More than 50 sequential dates were taken, primarily from charcoal found in hearths, to arrive at ages that Adovasio says are between 14,000 and 16,000 years old. He was confronted with criticism related to a lack of ancient plant and animal remains at the site, which some researchers say make it difficult to know what the people at Meadowcroft subsisted on. Adovasio, for his part, says that they were likely “broad-spectrum foragers,” relying on a combination of meat and plants for sustenance. Other critics hypothesize that there was natural contamination of his radiocarbon dates, for instance, from water leaching coal from below the archaeological deposits.
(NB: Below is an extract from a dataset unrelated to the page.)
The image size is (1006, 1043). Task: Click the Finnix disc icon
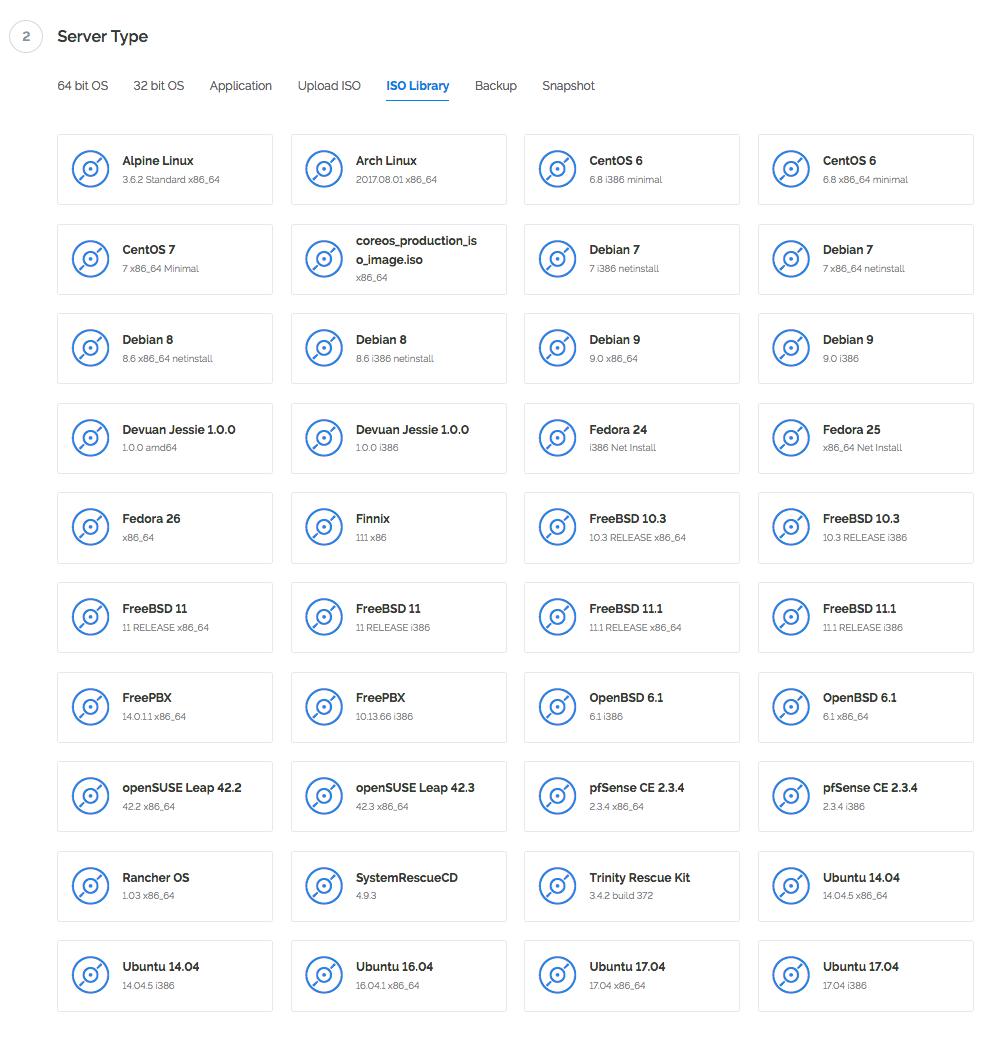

Adovasio has refuted those concerns. “Minimally, if you took only the very youngest acceptable dates,” he says, “then people were there at the same time as Clovis folks, but with a different technology.”

Debra L. Friedkin Site

By NIKHIL SWAMINATHAN

Monday, August 11, 2014

Texas-Friedkin-Site-Tools

The Debra L. Friedkin site sits on a terrace a few yards north of Texas’ Buttermilk Creek. In clay deposits less than five feet deep is an impressive chronology of tools with the most recent pieces dating to the Late Prehistoric, at 1,800 years old, and the oldest, at its bottom, possibly dating to 15,500 years ago. People had apparently been coming here for millennia to camp and hunt near the banks of the stream. One inch below a layer of clay that held Clovis points were an additional eight vertical inches of deposits holding a collection made up of 16,000 chert pieces—scraps from tool production—including 60 identifiable tools such as bifaces, scrapers, blades, and a flat, circular core from which these sorts of utensils were struck.

 

Because water had carried away any nearby organic material that could be used to get radiocarbon dates, Texas A&M University archaeologist Mike Waters had to rely on a technique called optically stimulated luminescence, which estimates the last time a quartz grain has been exposed to sunlight. In the five feet of clay, Waters’ team got a column of 49 dates in chronological order as they moved down into the deposits.

 

The Friedkin toolkit is bolstered by that found at its neighbor, the Gault site, less than 300 yards upstream, where similar tools have been found. While finds older than Clovis at Gault have yet to be published, there’s general consensus that it is a legitimate before-Clovis site. Waters calls Gault a workshop in which ancient people crafted tools. “Where I am, at Friedkin, that’s the activity and camping area. That’s the way it is in Clovis—you’ve got the big workshops and then the activity area,” he explains, where the tools were used to process carcasses and plants. As with the people at Meadowcroft, Paisley Caves, and Monte Verde, those who were at Friedkin likely foraged for food and ate a number of animals, large and small. The Friedkin toolkit has strong similarities to Clovis technology but no actual Clovis points. As a result, Waters says, many have taken to calling it “proto-Clovis.”